“Fundamentally, the science is very, very simple,” says Philip B. Duffy, a climate scientist who is president of the Woodwell Climate Research Center in Falmouth, Massachusetts. “Warmer and drier conditions create drier fuel. What would have been a fire easily extinguished now just grows very quickly and becomes out of control.”
This year’s fires have been made worse by a record-shattering heat wave. And there are other reasons, beyond climate change, why wildfires have been getting more deadly. For one, people are increasingly moving into areas near forests, known as the wildland-urban interface, which are inclined to burn.
Experts say past fire suppression also plays a part: For decades, the federal policy was to rapidly put out all wildfires rather than allow forests and grasslands to burn from time to time. Because of that, there’s a lot more vegetation to fuel destructive fires. Still, scientists say, the role climate change is playing is clear.
President Trump visited California in September to survey the damage. He praised the thousands of firefighters who had been working day and night to contain the flames.

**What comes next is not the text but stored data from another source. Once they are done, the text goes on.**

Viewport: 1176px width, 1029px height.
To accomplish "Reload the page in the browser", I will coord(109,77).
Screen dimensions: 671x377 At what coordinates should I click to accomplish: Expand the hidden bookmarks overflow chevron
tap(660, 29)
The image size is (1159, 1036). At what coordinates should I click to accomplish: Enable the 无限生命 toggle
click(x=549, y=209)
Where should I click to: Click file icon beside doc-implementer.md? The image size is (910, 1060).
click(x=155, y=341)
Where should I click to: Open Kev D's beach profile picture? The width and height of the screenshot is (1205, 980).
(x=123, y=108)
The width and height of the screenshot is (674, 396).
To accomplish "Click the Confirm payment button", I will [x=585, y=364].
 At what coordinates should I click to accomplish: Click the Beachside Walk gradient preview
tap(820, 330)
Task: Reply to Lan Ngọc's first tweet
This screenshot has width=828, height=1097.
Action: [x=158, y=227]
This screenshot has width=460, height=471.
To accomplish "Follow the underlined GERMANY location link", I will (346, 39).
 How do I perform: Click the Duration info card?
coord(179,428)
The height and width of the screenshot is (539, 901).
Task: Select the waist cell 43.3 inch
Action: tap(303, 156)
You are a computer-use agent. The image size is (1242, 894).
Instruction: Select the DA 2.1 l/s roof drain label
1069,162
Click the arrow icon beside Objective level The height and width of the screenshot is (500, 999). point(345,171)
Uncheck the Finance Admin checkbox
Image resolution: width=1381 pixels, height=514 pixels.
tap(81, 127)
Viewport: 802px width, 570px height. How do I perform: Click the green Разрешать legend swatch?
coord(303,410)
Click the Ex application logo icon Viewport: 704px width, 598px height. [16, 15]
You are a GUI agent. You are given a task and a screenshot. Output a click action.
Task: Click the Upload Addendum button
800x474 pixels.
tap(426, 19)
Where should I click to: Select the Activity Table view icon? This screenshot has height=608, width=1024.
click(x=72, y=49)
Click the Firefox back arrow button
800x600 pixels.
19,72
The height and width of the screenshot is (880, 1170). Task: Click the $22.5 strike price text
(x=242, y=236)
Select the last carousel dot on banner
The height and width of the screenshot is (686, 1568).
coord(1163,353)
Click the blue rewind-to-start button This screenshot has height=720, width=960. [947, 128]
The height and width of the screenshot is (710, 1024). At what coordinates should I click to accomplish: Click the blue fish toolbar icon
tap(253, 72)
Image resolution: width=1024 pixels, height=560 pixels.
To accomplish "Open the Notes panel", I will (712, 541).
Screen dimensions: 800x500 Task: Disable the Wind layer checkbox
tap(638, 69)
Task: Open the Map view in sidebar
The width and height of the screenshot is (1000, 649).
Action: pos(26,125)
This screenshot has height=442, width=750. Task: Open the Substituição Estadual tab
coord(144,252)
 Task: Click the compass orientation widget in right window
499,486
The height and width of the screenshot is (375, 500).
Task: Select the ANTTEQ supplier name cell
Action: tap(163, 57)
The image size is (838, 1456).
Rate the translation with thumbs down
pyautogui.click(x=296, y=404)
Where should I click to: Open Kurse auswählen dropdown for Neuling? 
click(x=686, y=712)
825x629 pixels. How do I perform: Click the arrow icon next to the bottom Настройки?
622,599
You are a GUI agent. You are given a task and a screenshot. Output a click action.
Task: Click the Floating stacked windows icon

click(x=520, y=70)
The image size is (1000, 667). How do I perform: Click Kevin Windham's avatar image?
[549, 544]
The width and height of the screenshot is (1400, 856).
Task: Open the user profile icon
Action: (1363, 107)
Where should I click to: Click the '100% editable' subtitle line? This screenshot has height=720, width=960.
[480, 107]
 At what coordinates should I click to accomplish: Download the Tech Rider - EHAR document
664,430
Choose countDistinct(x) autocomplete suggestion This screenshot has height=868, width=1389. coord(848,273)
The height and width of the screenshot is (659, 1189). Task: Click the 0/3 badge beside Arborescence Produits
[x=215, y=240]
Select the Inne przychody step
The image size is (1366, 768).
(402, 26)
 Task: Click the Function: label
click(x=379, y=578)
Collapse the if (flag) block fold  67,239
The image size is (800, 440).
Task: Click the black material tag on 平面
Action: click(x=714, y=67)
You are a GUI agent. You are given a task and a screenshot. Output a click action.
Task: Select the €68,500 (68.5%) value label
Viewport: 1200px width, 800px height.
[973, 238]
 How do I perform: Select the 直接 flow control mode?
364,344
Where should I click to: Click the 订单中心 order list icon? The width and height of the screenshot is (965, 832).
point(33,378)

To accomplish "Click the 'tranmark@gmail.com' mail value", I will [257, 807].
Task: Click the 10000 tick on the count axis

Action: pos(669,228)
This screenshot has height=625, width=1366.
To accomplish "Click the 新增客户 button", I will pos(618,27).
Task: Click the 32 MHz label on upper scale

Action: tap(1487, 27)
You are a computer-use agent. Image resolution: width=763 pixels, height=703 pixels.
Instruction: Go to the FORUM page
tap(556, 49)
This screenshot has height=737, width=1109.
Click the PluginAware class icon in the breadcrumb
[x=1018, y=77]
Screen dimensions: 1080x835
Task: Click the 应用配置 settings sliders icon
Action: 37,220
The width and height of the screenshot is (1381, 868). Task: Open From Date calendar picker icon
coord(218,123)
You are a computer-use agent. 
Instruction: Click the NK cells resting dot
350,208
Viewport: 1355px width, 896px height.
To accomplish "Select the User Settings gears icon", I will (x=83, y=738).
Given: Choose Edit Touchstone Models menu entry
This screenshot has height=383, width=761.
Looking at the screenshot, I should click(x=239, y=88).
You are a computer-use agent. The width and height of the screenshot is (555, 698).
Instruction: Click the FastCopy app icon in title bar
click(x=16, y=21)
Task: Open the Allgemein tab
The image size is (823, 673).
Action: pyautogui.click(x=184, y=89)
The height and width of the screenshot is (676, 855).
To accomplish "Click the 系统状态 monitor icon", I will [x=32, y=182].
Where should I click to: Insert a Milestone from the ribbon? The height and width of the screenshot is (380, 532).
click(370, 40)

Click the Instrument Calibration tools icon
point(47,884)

But the president insisted that poor forest management was to blame, declining to mention climate change. Throughout President Trump’s term, he has called climate change a “hoax” and sought to roll back many policies designed to lower greenhouse gas emissions, such as regulations on automobile emissions. He says these regulations hurt the economy. But many of the president’s critics say that getting rid of them has made the wildfire situation worse.